## Task item
Go through the entries below and pick out every line with "computer".

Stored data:

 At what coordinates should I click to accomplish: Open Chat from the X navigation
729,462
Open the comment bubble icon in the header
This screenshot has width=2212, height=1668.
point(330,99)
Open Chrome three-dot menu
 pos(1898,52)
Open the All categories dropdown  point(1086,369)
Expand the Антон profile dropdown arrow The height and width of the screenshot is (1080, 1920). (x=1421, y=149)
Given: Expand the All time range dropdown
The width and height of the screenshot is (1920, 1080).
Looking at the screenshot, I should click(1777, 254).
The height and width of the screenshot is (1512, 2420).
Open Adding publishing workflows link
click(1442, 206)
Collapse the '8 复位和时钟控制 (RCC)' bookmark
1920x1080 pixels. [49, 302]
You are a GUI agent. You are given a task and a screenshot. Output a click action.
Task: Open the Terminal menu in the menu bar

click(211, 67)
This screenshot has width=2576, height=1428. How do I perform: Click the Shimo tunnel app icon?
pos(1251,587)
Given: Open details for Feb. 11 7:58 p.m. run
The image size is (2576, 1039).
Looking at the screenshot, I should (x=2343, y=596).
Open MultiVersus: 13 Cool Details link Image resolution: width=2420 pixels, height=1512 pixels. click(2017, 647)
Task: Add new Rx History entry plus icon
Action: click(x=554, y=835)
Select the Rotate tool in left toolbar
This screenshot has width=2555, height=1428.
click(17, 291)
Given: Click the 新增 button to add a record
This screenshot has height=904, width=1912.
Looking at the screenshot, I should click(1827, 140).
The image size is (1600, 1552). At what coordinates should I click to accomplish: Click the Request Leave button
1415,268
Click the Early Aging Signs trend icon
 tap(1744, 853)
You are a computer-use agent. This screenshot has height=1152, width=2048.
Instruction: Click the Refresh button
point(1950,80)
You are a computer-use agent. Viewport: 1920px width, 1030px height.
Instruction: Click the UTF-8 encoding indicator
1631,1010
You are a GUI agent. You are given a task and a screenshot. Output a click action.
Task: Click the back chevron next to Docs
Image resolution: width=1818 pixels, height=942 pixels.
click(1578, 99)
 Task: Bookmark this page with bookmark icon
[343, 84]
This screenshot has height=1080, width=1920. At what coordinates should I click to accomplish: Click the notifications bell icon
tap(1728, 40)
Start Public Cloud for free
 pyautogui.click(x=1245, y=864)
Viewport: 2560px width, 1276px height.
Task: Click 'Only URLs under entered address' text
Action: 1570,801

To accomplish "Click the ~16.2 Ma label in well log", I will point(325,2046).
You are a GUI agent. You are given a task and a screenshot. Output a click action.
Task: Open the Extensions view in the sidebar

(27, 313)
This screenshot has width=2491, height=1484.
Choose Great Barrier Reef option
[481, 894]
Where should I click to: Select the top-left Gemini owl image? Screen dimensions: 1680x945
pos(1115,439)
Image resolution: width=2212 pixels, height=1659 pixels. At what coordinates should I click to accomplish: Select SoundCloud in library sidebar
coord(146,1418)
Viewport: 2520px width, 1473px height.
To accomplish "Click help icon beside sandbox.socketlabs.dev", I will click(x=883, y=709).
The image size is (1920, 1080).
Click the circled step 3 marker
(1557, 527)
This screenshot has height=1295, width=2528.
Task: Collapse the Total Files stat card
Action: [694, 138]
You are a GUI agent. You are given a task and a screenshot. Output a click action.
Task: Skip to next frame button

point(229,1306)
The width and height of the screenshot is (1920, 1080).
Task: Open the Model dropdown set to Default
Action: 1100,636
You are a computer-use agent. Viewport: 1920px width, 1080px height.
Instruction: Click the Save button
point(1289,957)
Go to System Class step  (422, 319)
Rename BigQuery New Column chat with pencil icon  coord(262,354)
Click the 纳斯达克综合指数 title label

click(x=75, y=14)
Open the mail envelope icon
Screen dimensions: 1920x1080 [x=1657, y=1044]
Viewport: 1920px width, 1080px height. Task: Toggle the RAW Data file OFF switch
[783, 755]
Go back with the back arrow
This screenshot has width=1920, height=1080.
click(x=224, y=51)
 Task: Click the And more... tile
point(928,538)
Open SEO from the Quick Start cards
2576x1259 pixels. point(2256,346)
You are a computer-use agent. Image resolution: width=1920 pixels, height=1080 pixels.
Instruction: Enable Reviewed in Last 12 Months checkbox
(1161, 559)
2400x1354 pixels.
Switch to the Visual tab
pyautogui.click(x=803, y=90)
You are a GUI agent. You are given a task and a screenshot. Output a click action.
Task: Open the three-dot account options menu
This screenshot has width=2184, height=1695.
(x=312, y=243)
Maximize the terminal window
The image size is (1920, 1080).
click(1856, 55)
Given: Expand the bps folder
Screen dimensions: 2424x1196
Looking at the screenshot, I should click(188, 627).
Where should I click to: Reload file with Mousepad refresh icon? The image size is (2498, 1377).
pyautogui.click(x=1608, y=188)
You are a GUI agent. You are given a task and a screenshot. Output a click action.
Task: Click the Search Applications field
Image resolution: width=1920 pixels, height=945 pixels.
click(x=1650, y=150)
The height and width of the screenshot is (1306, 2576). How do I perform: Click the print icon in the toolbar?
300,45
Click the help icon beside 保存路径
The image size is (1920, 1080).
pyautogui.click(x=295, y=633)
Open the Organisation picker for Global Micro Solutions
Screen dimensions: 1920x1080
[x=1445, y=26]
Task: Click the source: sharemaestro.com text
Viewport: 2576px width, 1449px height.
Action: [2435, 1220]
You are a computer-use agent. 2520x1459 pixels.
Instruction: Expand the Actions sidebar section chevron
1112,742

## Solution
You are a computer-use agent. This screenshot has height=1152, width=2048.
You are a computer-use agent. Viewport: 1920px width, 1030px height.
You are a computer-use agent. Viewport: 1920px width, 1080px height.
You are a computer-use agent. Image resolution: width=1920 pixels, height=1080 pixels.
You are a computer-use agent. 2520x1459 pixels.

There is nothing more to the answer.